TEXT:
※

A switch from histone methyltransferase-EZH2 to demethylase KDM6A activity marks reinitiation of proliferation in cisplatin treated colorectal cancer cells.

Colorectal cancer (CRC) is one of the deadliest cancers, ranking third in cancer incidence worldwide. These tumor cells often adopt unique strategies under chemotherapeutic stress to attain a reversible drug-tolerant state and evade cell death. However, the molecular adaptations associated with this transitory emergence of the drug-tolerant state remain elusive. Herein, epigenetic alterations often dictate such reversible dynamic changes, and this study aims to characterize the role of specific epigenetic modifiers governing CRC cell survival under cisplatin exposure and their subsequent relapse. We observed that under cisplatin-stress there is a drastic increase in the histone-repressive mark-H3K27me3, linked to an enhanced expression of EZH2, driving transcriptional inhibition of cell proliferation-associated genes and a proliferative arrest. Interestingly, cisplatin-induced oxidative stress increased the expression of P65 protein, which was found to interact with and regulate EZH2 expression. Quenching of ROS, cisplatin-rescue, or P65 inactivation compromised EZH2 activity, concurrent with a re-initiation of cell proliferation. Interestingly, this reversal to proliferative state was associated with an elevated activity of the histone lysine demethylase-KDM6A. The promoter elements of the proliferative genes were now occupied by KDM6A instead of EZH2. Accordingly, a genetic knockdown or pharmacological inhibition of KDM6A in vitro not only resulted in increased cell death but also prevented emergence of the re-proliferative CRC cells. Furthermore, KDM6A inhibition in combination with cisplatin, resulted in an increased tumor regression in vivo. Our study thus highlights the importance of KDM6A as a therapeutic target in preventing CRC growth and relapse which can have future therapeutic implications.

※

REQUIRED ACTION 1:
Duplicate the part of the colorectal cancer abstract that begins with the words containing "A switch from" and ends with "colorectal cancer cells.".
REQUIRED ACTION 2:
According to the colorectal cancer abstract, which interventions compromised EZH2 activity? List every one.
The material comes from a source separate from the colorectal cancer abstract.

※

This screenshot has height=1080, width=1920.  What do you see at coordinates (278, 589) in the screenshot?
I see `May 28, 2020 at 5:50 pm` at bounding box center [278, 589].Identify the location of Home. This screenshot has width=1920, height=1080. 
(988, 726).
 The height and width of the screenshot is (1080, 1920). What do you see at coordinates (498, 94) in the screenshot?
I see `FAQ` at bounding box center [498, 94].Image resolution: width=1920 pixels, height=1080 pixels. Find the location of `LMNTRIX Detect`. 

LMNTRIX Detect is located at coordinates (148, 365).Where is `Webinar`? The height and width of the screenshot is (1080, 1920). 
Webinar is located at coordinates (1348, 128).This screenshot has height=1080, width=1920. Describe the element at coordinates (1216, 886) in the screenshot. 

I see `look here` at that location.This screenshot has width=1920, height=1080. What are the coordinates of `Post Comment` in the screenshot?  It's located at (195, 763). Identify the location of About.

※

EXERCISE ANSWER 1:
A switch from histone methyltransferase-EZH2 to demethylase KDM6A activity marks reinitiation of proliferation in cisplatin treated colorectal cancer cells.

EXERCISE ANSWER 2:
- Quenching of ROS
- Cisplatin-rescue
- P65 inactivation